Il tutto, fronteggiando di volta in volta le complicazioni insorte. Oltre a ciò, la bimba è in cura anche per parotiti ricorrenti, ritardo nel linguaggio, ipoacusia dx e lieve ritardo psicomotorio. Converrà con me che la sorte si è davvero accanita con la bimba e la sua famiglia; poiché, però, le sventure non giungono mai sole, alla pesantissima vicenda clinica della bambina si sono sommate le difficoltà economiche dei suoi genitori, i quali, costretti dall’emergenza e privi di alternative, in data 25 gennaio 2018, occupavano l’immobile ATER sito in Nettuno, Via Cervino 25, scala D, interno 6, oggetto, peraltro, di decreto di sequestro preventivo, disposto, in data 31/12/2017, dal GIP del Tribunale di Velletri, contro il precedente occupante. La presenza della famiglia veniva successivamente accertata da agenti della Polizia Locale di Nettuno nel settembre 2018 e, nel mese successivo, veniva emesso, sempre dal GIP del Tribunale di Velletri, un altro decreto di sequestro preventivo, con esecuzione fissata per il giorno 11 dicembre 2018, termine del quale il sottoscritto ha inutilmente chiesto la proroga. Procedeva, parallelamente, la vicenda giudiziaria dei genitori, indagati per le fattispecie ravvisabili nel caso di specie, e rispetto alle quali mi riservo la più ampia tutela dei miei assistiti.
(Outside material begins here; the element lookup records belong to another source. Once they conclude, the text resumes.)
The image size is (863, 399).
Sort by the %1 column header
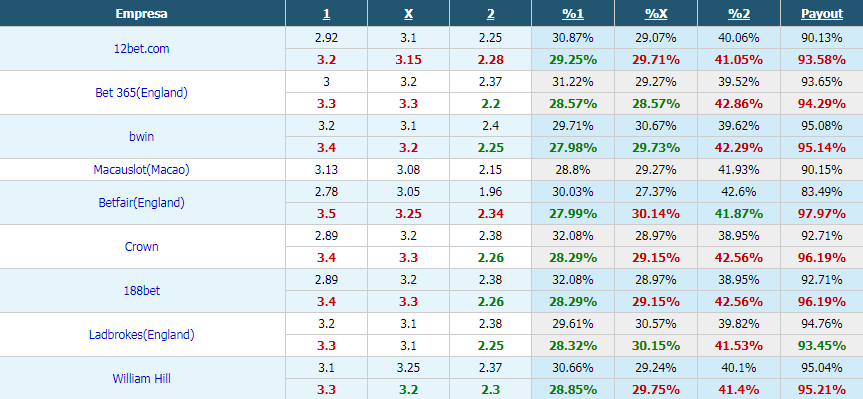(x=573, y=14)
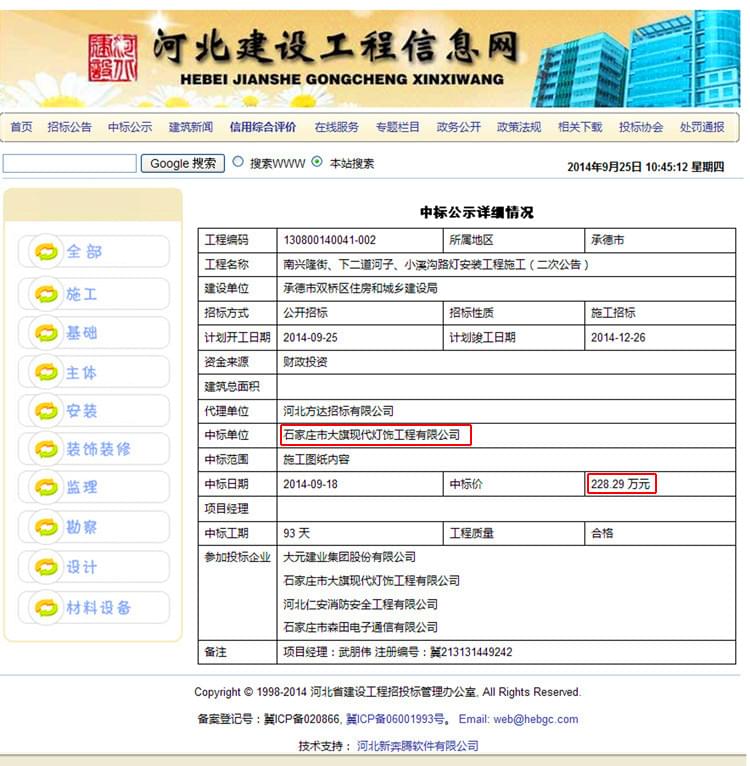
Task: Open the 施工 sidebar category
Action: tap(82, 294)
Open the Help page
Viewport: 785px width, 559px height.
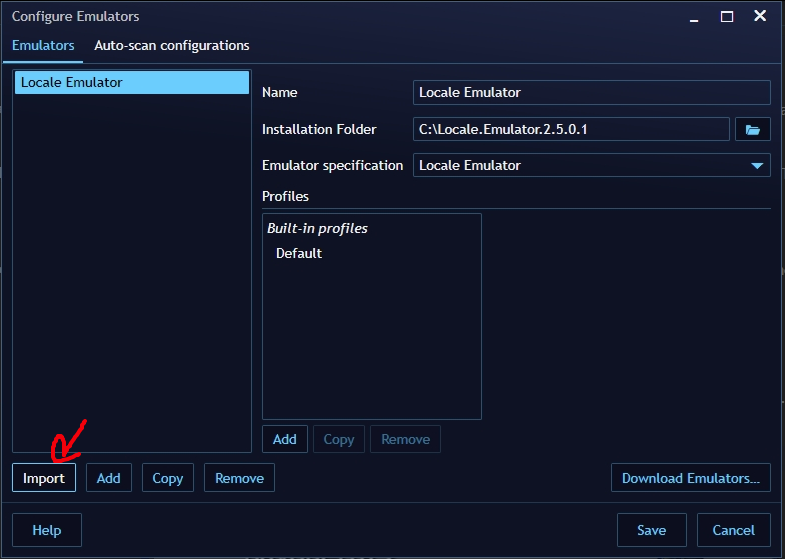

Con grande rammarico, mi preme inoltre sottolineare l’inefficacia dell’azione svolta dai Servizi Sociali cittadini, che ho direttamente investito della questione: nonostante siano assolutamente lampanti la natura e la gravità della situazione familiare, sono state proposte solamente lo stanziamento di un importo di €1000,00 per immediate necessità e la sistemazione della bambina in una casa famiglia, provvedimento che, oltre a non risolvere il problema abitativo, disgrega la famiglia, con prevedibile ed ingiusta sofferenza dei genitori, del tutto incolpevoli dello stato di salute della bambina e con temibile compromissione del delicato percorso terapeutico, che, come tutti i bimbi – sani e non – di tutto ha bisogno, fuorché di essere separata dalla mamma e dal papà.

Facendo appello alla Sua umanità, sono dunque a sollecitare un Suo personale e risolutivo intervento a favore della bambina e della sua famiglia, i quali, in un Paese davvero civile, non dovrebbero essere costretti a barattare la propria dignità con un tetto sulla testa; per tale motivo, Le chiedo di verificare la concreta fattibilità di un’assegnazione –stavolta regolare –di altro alloggio di edilizia popolare, ricorrendone, come credo di aver ampiamente spiegato, ragioni tecniche e sostanziali molto forti. Confidando in un pronto e positivo riscontro, Le porgo i miei più distini saluti”.